▸ Instructions for the task:
Please print exactly the lines from the one containing "Viewport: 590px width, 476px height." through the last line of the records, and only those. Leave out any pictures.
** Data for this task follows **
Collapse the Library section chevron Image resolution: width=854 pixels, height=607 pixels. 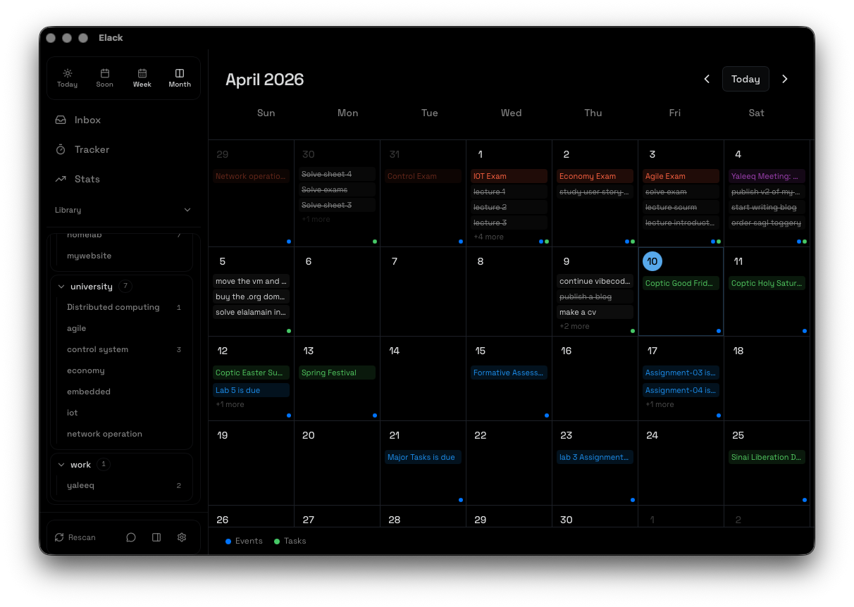pyautogui.click(x=187, y=210)
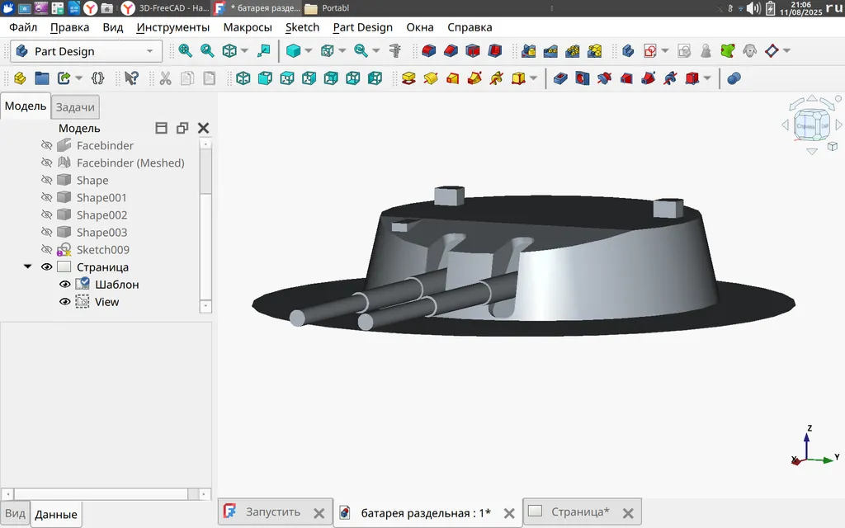Collapse the Страница tree node
The image size is (845, 528).
click(x=28, y=267)
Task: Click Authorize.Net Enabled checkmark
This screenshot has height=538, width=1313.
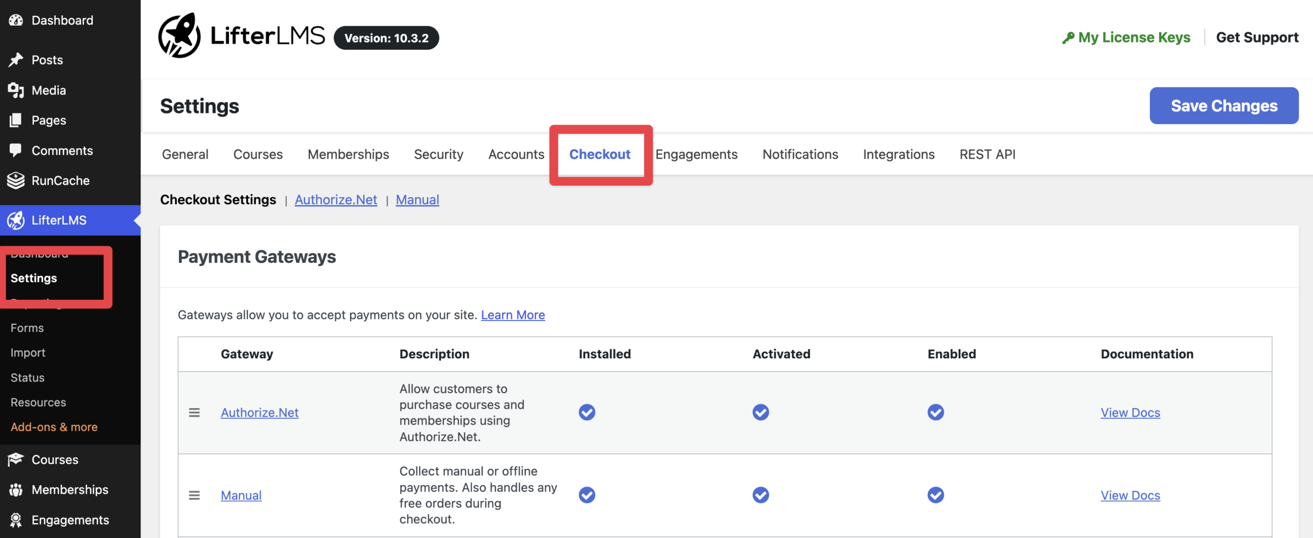Action: 936,412
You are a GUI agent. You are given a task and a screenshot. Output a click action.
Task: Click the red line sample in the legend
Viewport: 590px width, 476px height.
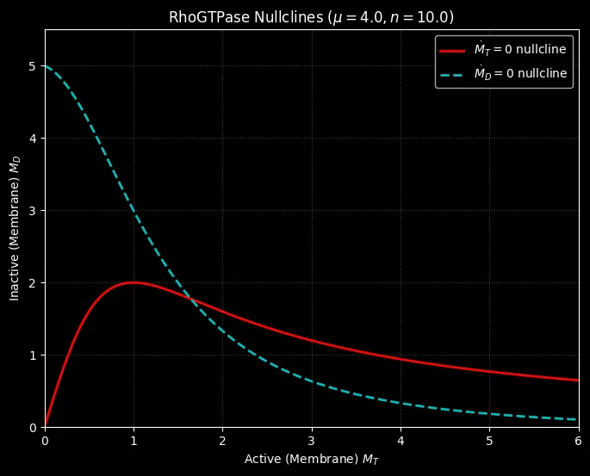453,51
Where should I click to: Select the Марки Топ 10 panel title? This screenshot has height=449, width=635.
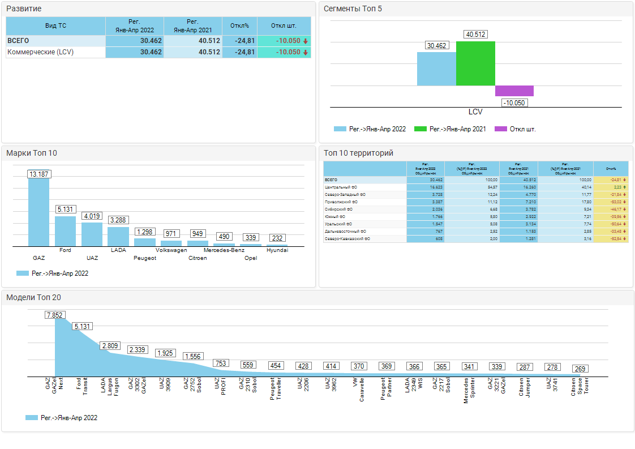tap(32, 153)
** End of Data for this task **
▸ Reply:
Viewport: 590px width, 476px height.
453,51
Where should I click to: Select the Марки Топ 10 panel title? This screenshot has height=449, width=635.
tap(32, 153)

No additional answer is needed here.